-- Supplied information follows --
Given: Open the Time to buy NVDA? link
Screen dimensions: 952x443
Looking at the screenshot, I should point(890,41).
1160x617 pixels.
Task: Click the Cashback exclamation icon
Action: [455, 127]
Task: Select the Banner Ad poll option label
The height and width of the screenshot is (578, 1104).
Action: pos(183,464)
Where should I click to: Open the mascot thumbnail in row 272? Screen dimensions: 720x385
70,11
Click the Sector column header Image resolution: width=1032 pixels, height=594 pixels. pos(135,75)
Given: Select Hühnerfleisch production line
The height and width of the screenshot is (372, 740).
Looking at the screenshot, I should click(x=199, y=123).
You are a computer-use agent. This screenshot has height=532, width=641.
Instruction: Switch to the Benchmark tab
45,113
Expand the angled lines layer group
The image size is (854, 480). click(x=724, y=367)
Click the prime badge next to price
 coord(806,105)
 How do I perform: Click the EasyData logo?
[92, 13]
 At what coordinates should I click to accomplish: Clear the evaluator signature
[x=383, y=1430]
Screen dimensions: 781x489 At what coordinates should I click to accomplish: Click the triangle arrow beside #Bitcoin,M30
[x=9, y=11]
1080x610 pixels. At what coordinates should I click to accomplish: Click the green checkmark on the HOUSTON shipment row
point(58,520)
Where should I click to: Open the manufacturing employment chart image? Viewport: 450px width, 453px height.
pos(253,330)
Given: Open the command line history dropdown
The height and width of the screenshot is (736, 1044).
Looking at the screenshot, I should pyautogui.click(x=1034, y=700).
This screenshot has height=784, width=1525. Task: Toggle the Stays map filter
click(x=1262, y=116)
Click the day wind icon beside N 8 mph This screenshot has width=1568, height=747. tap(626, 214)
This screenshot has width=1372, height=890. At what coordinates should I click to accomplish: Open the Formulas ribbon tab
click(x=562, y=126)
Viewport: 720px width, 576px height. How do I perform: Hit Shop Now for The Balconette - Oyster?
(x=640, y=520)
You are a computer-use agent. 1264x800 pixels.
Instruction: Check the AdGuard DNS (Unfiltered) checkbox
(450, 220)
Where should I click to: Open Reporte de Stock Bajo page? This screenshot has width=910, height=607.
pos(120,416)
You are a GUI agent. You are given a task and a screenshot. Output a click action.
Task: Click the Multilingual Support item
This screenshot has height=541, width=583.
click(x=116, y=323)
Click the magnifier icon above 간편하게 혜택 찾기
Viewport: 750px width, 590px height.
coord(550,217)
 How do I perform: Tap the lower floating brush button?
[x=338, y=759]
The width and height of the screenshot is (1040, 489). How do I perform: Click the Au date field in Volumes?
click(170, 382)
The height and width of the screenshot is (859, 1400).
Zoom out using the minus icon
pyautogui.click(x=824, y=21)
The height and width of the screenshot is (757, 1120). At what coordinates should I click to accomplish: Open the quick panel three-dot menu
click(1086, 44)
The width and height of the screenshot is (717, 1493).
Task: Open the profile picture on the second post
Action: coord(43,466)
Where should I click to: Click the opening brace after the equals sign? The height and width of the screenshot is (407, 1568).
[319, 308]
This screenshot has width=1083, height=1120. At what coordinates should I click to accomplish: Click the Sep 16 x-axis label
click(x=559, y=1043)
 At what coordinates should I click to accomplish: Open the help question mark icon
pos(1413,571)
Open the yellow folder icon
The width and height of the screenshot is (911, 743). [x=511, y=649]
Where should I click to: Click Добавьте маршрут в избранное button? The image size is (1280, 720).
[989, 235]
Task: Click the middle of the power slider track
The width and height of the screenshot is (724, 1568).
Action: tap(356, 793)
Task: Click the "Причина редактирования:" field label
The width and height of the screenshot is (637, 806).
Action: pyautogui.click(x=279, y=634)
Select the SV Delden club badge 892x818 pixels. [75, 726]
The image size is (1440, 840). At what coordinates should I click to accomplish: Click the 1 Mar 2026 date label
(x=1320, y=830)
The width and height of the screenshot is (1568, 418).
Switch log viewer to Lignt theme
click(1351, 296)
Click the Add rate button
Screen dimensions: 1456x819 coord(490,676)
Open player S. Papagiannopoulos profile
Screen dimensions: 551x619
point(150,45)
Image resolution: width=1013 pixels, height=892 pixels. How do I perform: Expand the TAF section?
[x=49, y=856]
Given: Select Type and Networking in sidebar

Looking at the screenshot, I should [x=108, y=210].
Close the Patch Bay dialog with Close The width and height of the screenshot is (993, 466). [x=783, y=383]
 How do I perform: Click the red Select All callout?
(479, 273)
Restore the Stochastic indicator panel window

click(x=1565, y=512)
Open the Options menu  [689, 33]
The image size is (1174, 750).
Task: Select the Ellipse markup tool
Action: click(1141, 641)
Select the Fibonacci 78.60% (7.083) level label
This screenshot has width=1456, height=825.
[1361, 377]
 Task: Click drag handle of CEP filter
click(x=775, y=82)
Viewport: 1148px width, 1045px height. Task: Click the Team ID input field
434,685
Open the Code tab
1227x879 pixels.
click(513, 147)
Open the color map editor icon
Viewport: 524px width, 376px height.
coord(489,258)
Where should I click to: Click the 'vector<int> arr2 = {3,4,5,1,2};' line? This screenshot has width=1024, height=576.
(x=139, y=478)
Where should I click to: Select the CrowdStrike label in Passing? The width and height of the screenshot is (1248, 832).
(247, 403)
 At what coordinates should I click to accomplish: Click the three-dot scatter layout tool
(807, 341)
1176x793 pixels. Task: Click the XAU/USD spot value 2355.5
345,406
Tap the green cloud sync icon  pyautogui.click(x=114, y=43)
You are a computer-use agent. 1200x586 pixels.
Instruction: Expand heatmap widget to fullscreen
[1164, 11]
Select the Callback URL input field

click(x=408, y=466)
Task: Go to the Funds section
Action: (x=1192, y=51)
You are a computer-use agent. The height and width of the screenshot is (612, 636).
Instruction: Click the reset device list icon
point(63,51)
-- Supplied information concluded --
### Work instructions
Your reply should consist only of the lines running from the line with "You are a computer-use agent. The" to the end of the listing, retyped exactly.

### Exercise answer
You are a computer-use agent. The height and width of the screenshot is (612, 636).
Instruction: Click the reset device list icon
point(63,51)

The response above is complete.